German immigrants began to settle in Chile during the mid 19th century, bringing their recipes from home along with them. Many of these German dishes have taken hold in Chilean cuisine, with local adaptions of course, such as pan de Pascua (a Christmas cake similar to stollen) and berlines (German-style doughnuts filled with dulce de leche).
The German word for cake, kuchen, is commonly used to describe cakes in Chile. The same phenomenon occurred in Southern Brazil, where many Germans also settled, though the word kuchen changed slightly to cuca in Portuguese.
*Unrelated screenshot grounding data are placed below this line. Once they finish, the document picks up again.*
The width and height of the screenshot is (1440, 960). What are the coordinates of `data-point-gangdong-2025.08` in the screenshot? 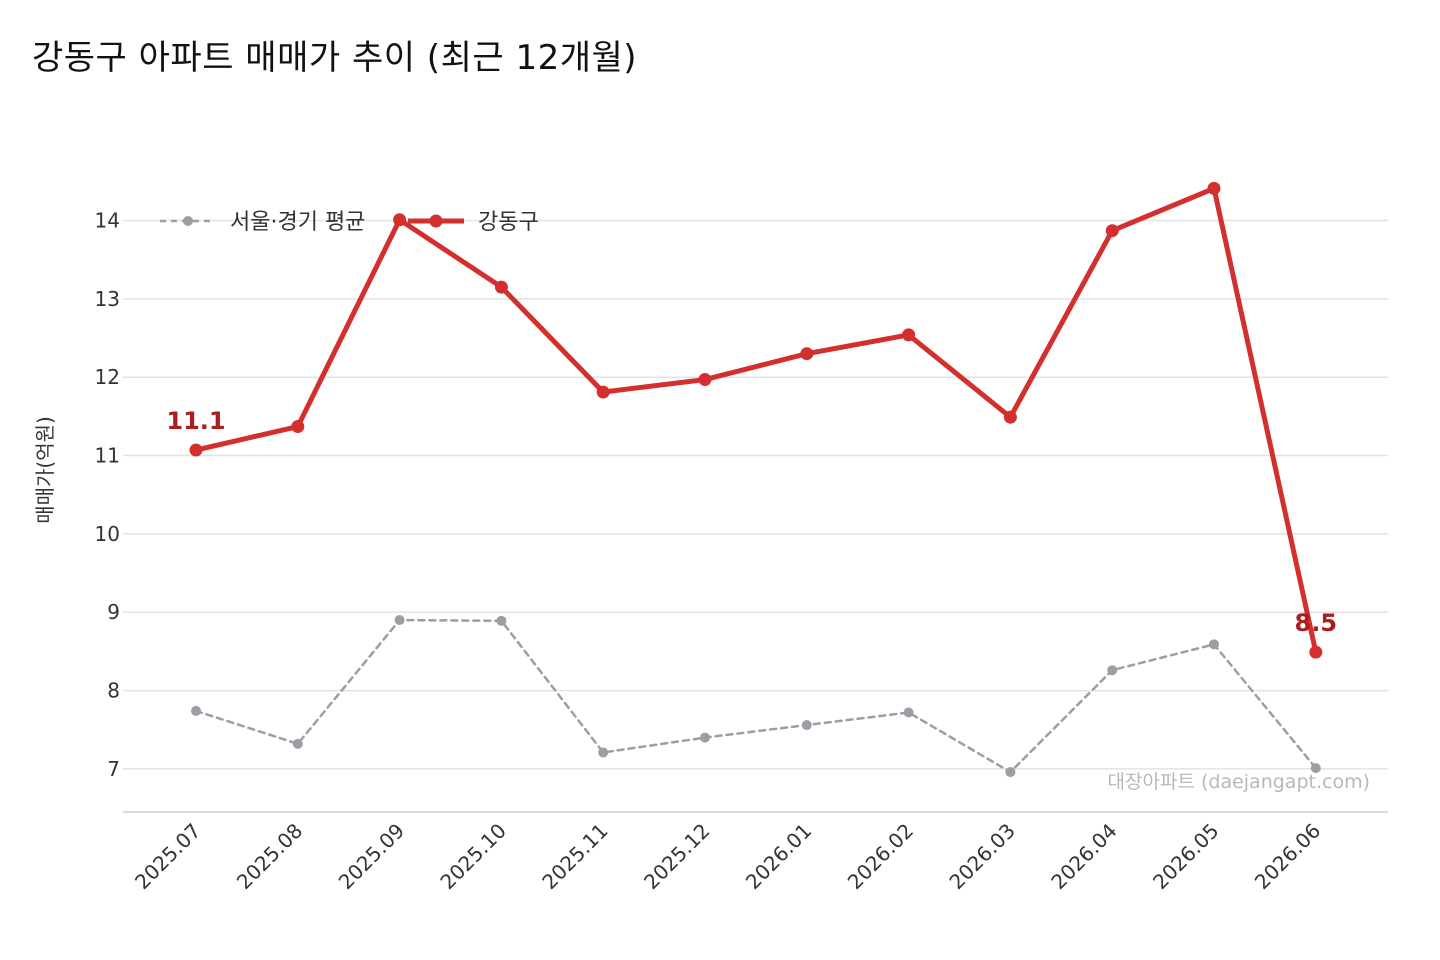 It's located at (298, 427).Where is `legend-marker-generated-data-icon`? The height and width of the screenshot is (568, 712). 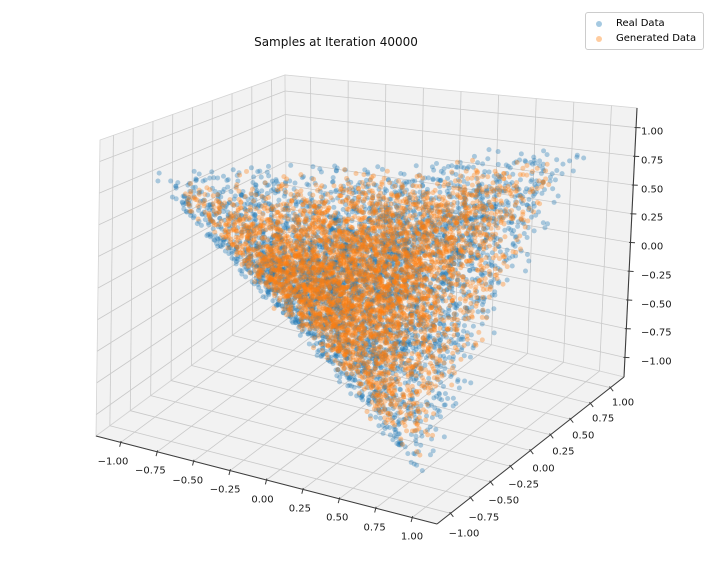 legend-marker-generated-data-icon is located at coordinates (599, 38).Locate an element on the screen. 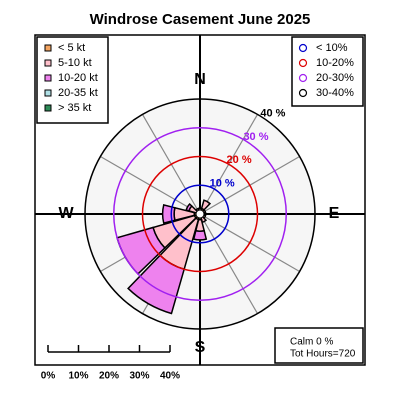  scale-label: 10% is located at coordinates (78, 376).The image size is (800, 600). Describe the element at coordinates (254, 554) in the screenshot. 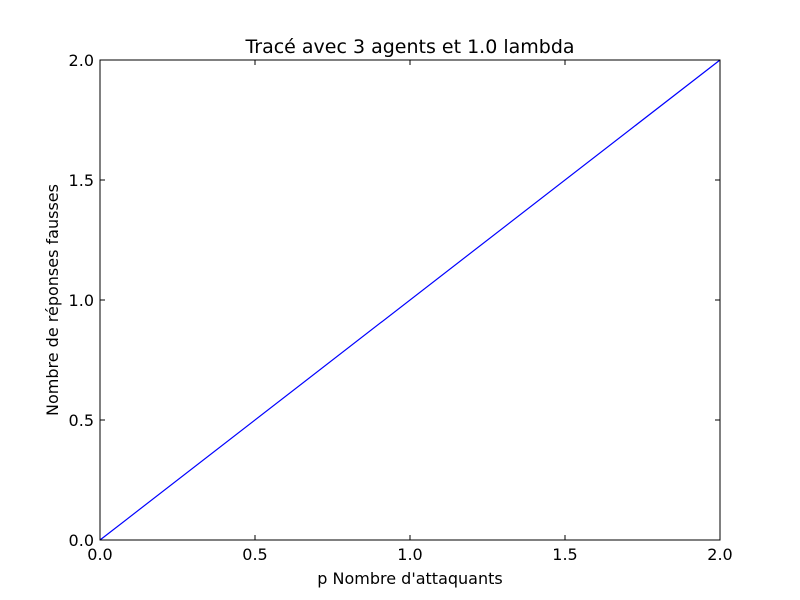

I see `x-tick-label: 0.5` at that location.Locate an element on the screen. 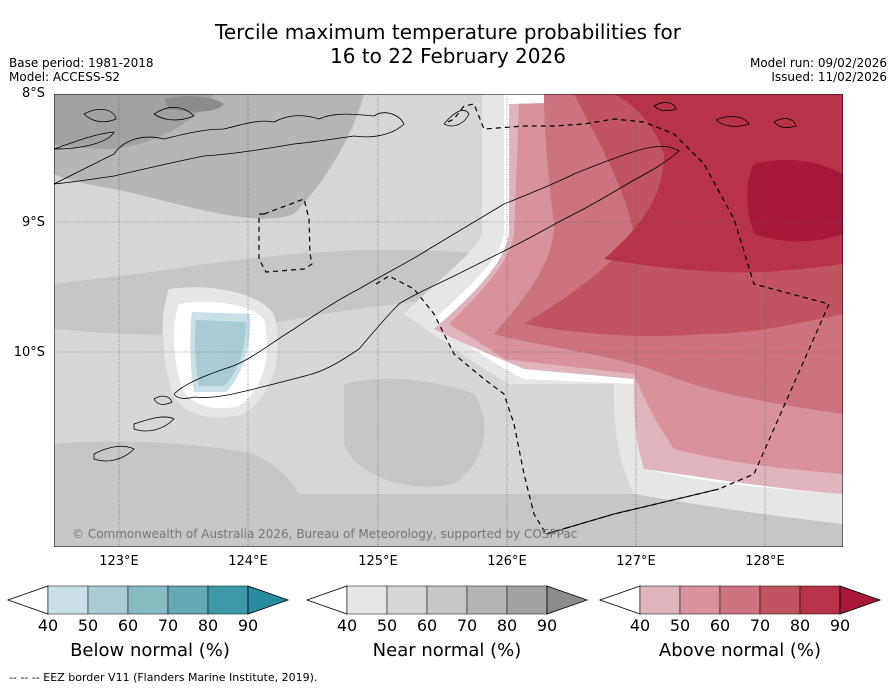 Image resolution: width=896 pixels, height=690 pixels. above-normal-tick-70: 70 is located at coordinates (760, 624).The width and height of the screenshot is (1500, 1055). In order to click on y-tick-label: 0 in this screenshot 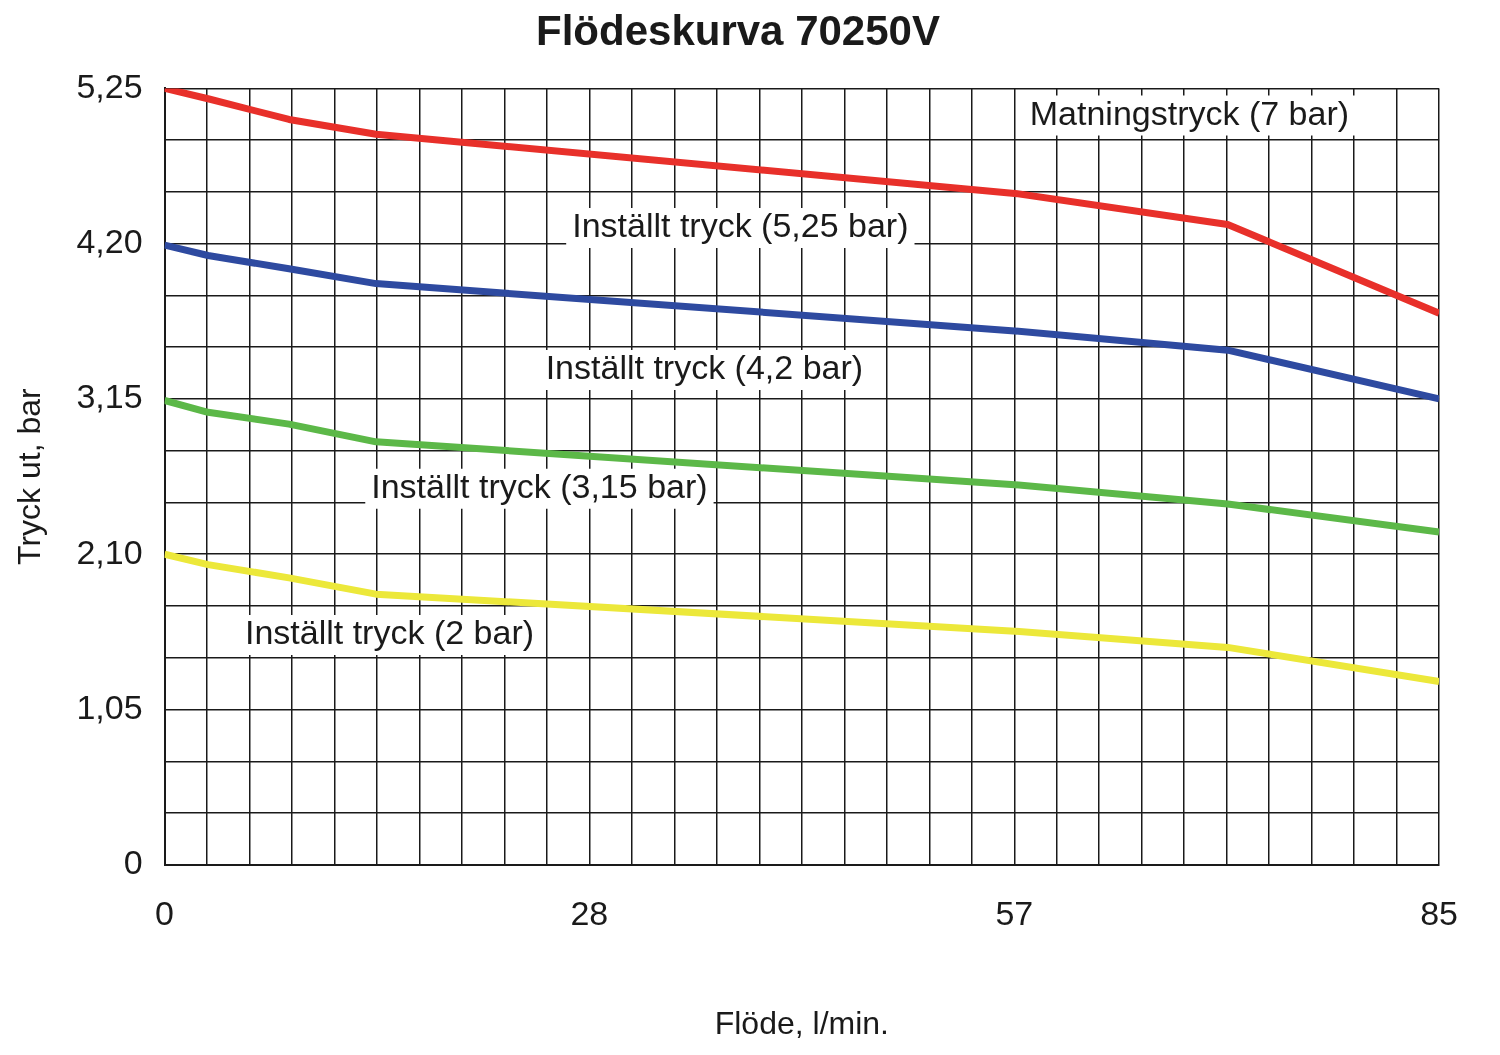, I will do `click(133, 862)`.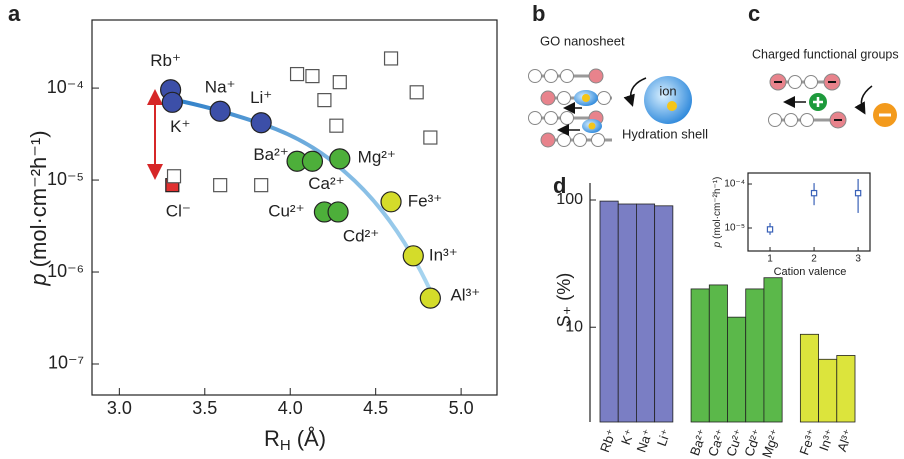  Describe the element at coordinates (272, 438) in the screenshot. I see `x-axis-symbol: R` at that location.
Chilean-style kuchen de manzanas can be quite similar to the traditional German apfelkuchen, with a shortcrust filled with a custard-like batter and sliced apples, and a crumb topping. Another kind of Chilean-style apple kuchen is more like an apple tart. This kuchen also has a short cookie-like crust and an applesauce filling. It's quite elegant and tasty.
- For the Crust:
- 1 2/3 cups all-purpose flour
- 1 stick cold butter
- 1/2 teaspoon salt
- 1 tablespoon sugar
- 1 egg yolk
- 1/4 cup cold water
- For the Apple Filling:
- 5 apples (3 sweet red apples and 2 tart green apples)
- 6 tablespoons sugar
- 1 tablespoon lime juice
- 1/2 teaspoon cinnamon
- 1/8 teaspoon salt
- For the Glaze:
- 1/4 cup apricot jelly OR
- Sugar Glaze:
- 1/4 cup sugar
- 1/2 cup water
- 1 tablespoon cornstarch
- 1 tablespoon corn syrup
- 1 egg (for egg wash)
Prepare the crust: Place the flour, salt, and sugar in a medium bowl and whisk together briefly. Cut the cold butter into small pieces. Use a pastry cutter or two knives to cut the butter into the flour until you have a crumbly mixture (you can use a food processor for this - with short, quick pulses). In a small bowl, whisk the egg yolk together with 1 tablespoon cold water then add mixture to the flour/butter mixture. Stir lightly with a fork, adding 2-3 tablespoons of cold water as need until mixture comes together as a shaggy dough. Wrap dough in plastic wrap and chill thoroughly.
Peel and remove cores from the apples. Finely chop or grate the red apples, and place them in a medium saucepan. Add 4 tablespoons sugar, 1/2 teaspoon cinnamon, a pinch of salt, and 1/3 cup water.
Finely chop or grate the green apples and place them in a bowl. Toss with the lime juice, the remaining 2 tablespoons sugar, and a pinch of salt. Set aside.
Bring the red apples to a gentle simmer over medium-low heat. Cook for 15 minutes, until the apples are very soft and most of the liquid has evaporated. Remove from heat, pass the cooked apples through a food mill or a strainer, then add them back to the saucepan along with the green apple mixture. Cook for several minutes more, stirring, until most of the liquid is evaporated and the mixture is very thick. Remove from heat and let cool.
Preheat oven to 350 degrees. Lightly grease a 9-inch tart pan. On a lightly floured surface, roll out 2/3 of the pastry into a 10-11 inch diameter circle. Let the crust rest for a few minutes, then place the crust into the tart pan, pressing it gently into the bottom and sides of the pan. Roll over the top of the tart pan with a rolling pin to trim off the excess dough.
Fill the tart shell with the cooled apple mixture. Roll out the remaining dough into a circle. Use a pizza cutter or sharp knife to cut thin strips of pastry. Overlap the pastry strips in a basket weave fashion over the apple filling, and join pastry edges together, trimming any excess pastry as needed.
Whisk an egg with 1 tablespoon water and lightly brush the top of the pastry with the egg wash. Bake pastry for 30-40 minutes, or until lightly browned. Remove from the oven. Brush tart with pastry glaze or melted apricot jam while still warm. (To make pastry glaze, bring 1/4 cup sugar and 1/2 cup water to a boil. Dissolve 1 tablespoon cornstarch in 1/2 cup water and add to sugar/water mixture. Bring to a boil again and simmer until mixture becomes translucent. Add the corn syrup and simmer for 1 more minute. Remove from heat and let cool). Serve tart warm or at room temperature.